This planet has a certain gravity, man – it rises in the morning, it sets at night, and I never really followed that. But now I go to sleep at night and wake up in the day, and that’s been a beautiful balance in my life. Along with not feeling like shit.

And does it affect your music?
I’m not forcing anything. I used to never be able to walk away from a song unfinished, so I’d stay up for days at a time working on one song. And my voice is a lot more of an instrument now, and I just sound more awake.

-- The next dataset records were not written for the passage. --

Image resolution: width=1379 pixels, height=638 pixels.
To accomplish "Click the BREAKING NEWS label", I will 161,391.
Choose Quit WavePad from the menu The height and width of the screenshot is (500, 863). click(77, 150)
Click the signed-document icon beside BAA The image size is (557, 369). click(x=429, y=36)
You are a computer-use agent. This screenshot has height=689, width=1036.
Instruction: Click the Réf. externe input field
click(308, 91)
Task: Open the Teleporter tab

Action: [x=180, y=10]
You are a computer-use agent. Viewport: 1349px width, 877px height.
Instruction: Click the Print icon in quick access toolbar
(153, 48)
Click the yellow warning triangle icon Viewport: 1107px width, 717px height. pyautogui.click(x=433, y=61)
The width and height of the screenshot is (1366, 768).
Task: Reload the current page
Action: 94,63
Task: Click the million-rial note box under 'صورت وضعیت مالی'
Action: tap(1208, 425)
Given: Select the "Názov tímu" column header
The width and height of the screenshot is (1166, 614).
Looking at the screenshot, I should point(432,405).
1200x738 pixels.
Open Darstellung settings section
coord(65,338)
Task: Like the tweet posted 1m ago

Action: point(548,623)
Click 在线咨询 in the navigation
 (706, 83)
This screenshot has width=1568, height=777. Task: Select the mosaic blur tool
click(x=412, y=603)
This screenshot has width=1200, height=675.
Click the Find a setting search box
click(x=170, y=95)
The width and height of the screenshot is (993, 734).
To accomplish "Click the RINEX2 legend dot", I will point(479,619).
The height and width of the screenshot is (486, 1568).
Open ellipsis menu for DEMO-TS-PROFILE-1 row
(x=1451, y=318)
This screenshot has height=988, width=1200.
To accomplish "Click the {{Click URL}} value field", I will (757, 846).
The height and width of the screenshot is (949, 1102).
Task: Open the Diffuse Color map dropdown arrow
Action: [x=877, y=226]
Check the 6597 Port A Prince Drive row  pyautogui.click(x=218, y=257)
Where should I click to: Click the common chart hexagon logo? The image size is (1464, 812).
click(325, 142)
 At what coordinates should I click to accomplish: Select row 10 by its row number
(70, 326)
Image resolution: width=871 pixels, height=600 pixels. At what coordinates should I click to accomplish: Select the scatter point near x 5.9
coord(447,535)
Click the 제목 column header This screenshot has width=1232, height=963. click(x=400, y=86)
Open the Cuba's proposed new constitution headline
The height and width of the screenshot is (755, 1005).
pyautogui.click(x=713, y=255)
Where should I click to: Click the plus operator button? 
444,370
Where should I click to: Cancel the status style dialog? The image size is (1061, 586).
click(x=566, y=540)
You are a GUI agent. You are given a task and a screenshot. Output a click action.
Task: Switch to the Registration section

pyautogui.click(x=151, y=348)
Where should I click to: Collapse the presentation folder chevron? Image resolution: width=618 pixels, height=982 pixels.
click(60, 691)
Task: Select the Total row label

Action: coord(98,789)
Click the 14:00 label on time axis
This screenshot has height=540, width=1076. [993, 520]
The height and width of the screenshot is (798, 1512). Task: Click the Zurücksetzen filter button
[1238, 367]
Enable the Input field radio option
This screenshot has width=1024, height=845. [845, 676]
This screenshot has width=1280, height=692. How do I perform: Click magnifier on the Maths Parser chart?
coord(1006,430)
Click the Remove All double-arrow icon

Macklemore has gone as far as to question his right to rap. Have you?
Musically, no. Have I thought about whether being white has caused me to be more or less successful in certain things? Of course. It’s a real thing. But my right to make music, no one can really give or take that away. In America, race has a huge thing to do with what your experience is, but I just try and make music for everybody.

Your 2011 track “Donald Trump” is still one of your biggest songs. What were you thinking when you wrote it?
He was, like, a symbol of money when I was younger. Now he’s just a symbol of, like, “Hell, no!” I still play it. It’s a banger. It goes hard at shows. We change it up a little bit, like we say “Fuck Donald Trump” at the beginning. It has never been an ode to him.

The footage of Malia Obama dancing to that song at Lollapalooza caused a whole controversy.
Yeah, that was fucking wild! She’s a human being and a girl, and she had a great time with music, and I was kinda star-struck when I saw her on the side of the stage. The controversy was bullshit, ridiculous. Like, what? Let her dance! Let everybody dance!

You’ve faced criticism for putting CeeLo on this album, given allegations of sexual assault against him.
I’m not even up to speed on that stuff. I looked up to CeeLo as someone who transitioned from rapping to singing, so I wanted him to be involved.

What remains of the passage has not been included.